Top of Data for this exercise

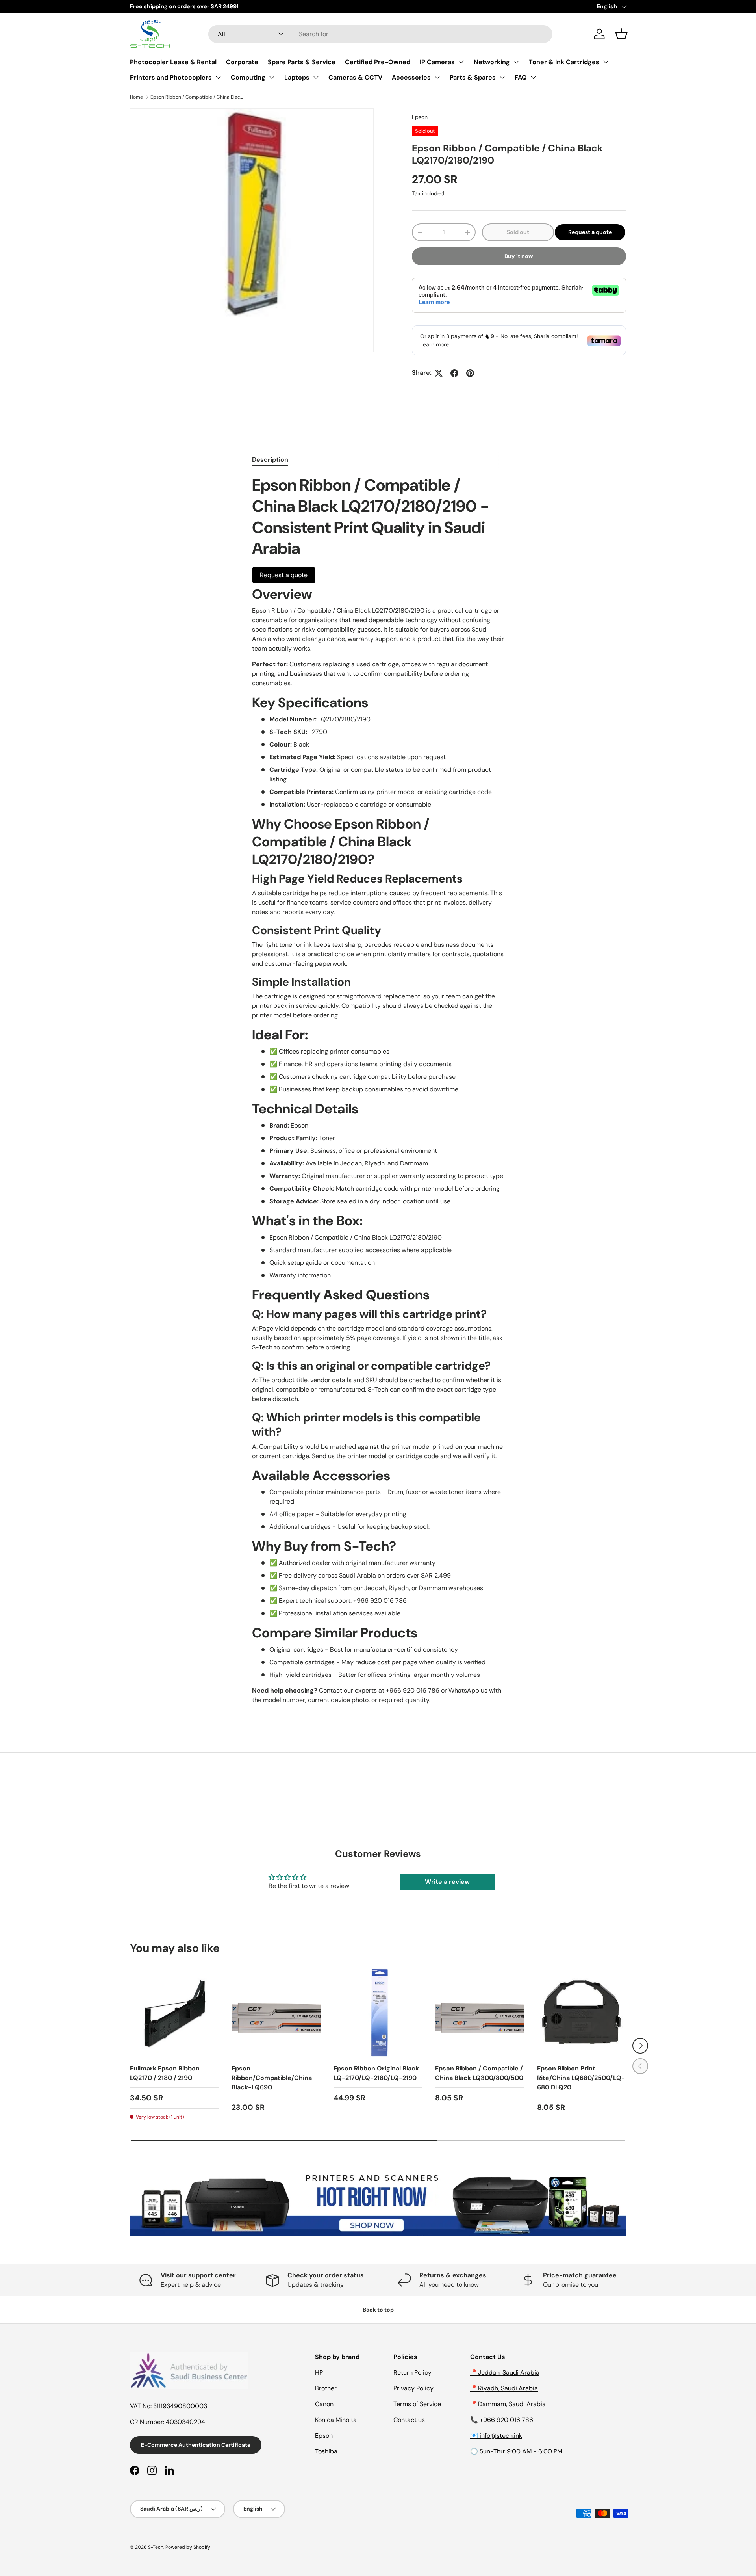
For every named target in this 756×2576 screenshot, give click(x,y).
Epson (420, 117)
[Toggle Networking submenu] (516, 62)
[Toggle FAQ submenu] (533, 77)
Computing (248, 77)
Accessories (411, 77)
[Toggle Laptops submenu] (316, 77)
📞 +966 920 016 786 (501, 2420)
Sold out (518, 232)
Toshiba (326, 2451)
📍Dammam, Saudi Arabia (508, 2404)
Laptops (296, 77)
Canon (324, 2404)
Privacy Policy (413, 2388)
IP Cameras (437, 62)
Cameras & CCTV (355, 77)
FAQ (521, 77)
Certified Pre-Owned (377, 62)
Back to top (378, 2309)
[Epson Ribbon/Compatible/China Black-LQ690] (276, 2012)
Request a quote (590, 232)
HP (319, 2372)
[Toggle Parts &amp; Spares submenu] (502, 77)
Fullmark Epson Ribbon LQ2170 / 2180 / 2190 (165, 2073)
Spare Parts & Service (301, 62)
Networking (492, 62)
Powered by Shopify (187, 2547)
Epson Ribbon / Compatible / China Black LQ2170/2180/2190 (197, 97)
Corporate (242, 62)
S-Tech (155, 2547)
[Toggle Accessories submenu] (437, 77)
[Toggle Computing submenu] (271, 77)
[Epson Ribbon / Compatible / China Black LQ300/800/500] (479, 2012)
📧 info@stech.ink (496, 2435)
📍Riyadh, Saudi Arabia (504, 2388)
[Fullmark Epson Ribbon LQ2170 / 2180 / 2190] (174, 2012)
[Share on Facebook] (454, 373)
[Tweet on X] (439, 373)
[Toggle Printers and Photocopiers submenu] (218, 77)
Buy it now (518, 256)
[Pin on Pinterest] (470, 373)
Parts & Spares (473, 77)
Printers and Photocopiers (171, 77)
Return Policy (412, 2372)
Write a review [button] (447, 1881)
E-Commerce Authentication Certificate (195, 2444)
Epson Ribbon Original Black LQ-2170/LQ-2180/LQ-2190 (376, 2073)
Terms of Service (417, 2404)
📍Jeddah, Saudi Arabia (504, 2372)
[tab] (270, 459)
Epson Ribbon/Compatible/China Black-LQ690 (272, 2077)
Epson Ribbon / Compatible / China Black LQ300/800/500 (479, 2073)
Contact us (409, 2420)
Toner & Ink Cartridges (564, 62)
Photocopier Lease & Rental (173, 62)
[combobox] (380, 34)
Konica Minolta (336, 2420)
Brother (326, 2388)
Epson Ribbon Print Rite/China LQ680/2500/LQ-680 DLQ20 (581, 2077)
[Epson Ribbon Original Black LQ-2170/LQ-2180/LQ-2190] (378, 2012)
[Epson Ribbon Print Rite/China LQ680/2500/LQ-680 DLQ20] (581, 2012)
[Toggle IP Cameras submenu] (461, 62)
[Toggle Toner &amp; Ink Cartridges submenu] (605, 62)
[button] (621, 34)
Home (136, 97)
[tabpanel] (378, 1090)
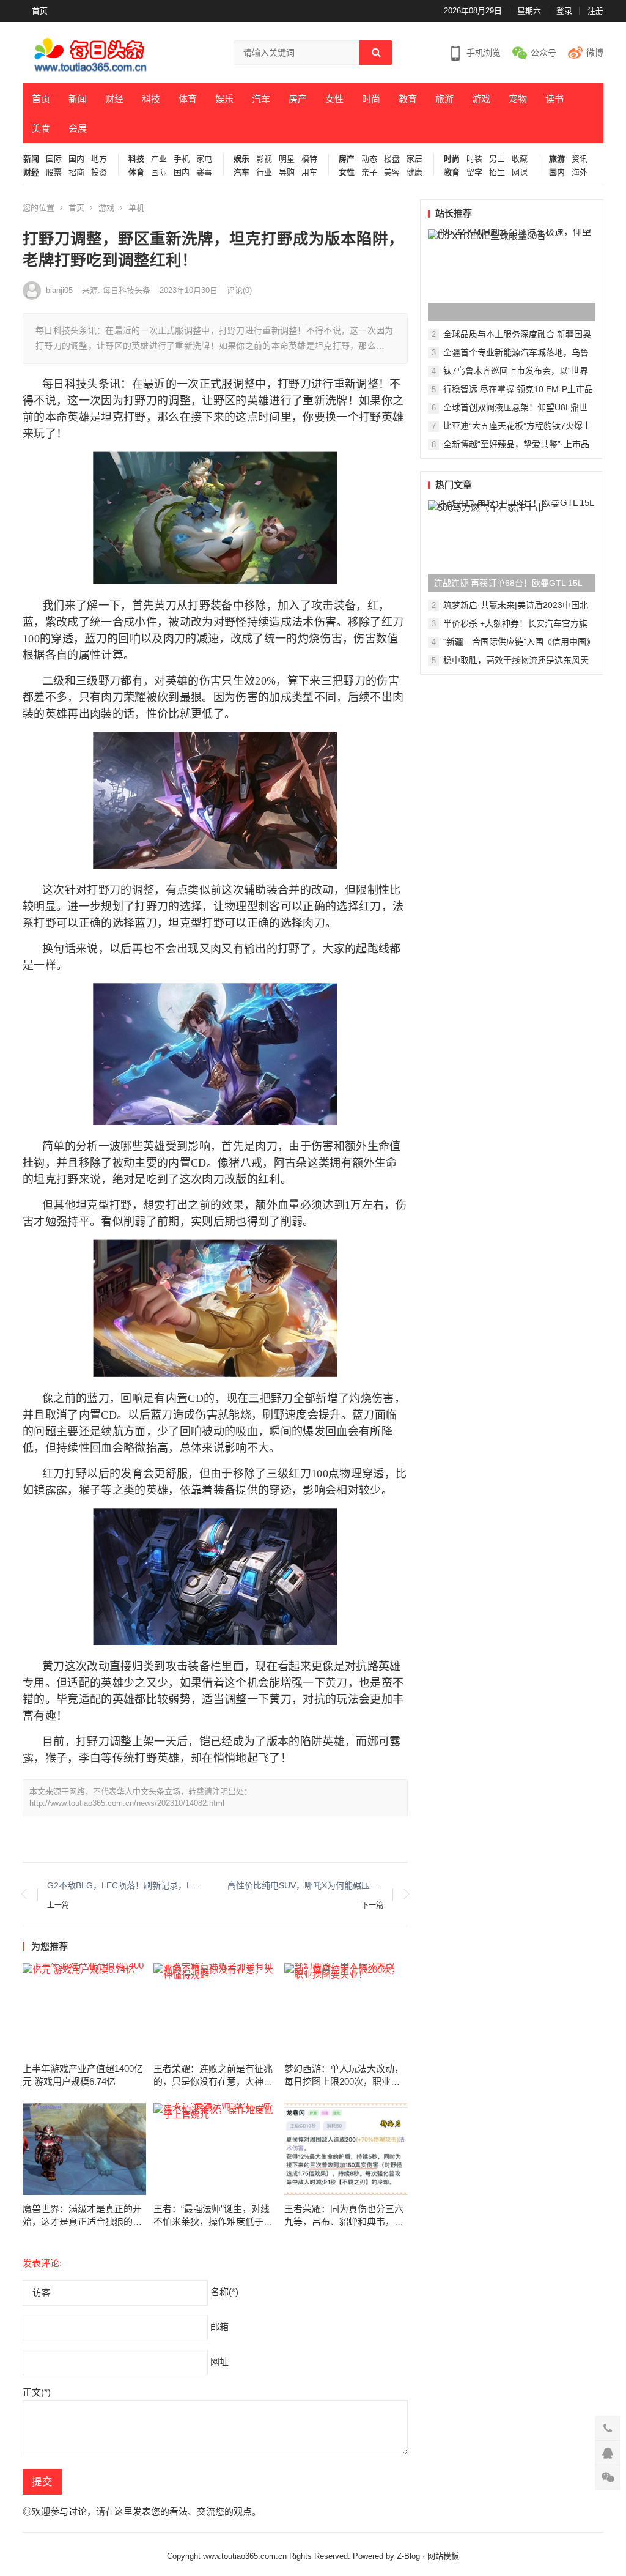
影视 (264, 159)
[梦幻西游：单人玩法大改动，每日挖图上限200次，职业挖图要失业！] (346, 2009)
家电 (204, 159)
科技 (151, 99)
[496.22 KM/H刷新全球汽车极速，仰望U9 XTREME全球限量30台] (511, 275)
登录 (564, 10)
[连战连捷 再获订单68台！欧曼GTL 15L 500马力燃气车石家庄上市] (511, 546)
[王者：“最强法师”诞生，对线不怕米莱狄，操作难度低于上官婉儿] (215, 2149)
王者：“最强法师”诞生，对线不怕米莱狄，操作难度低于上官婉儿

Bottom of Data for this exercise

What is expected: Where the string "最强法师" appears in a line of the listing, copy that line.

Problem solution:
[王者：“最强法师”诞生，对线不怕米莱狄，操作难度低于上官婉儿] (215, 2149)
王者：“最强法师”诞生，对线不怕米莱狄，操作难度低于上官婉儿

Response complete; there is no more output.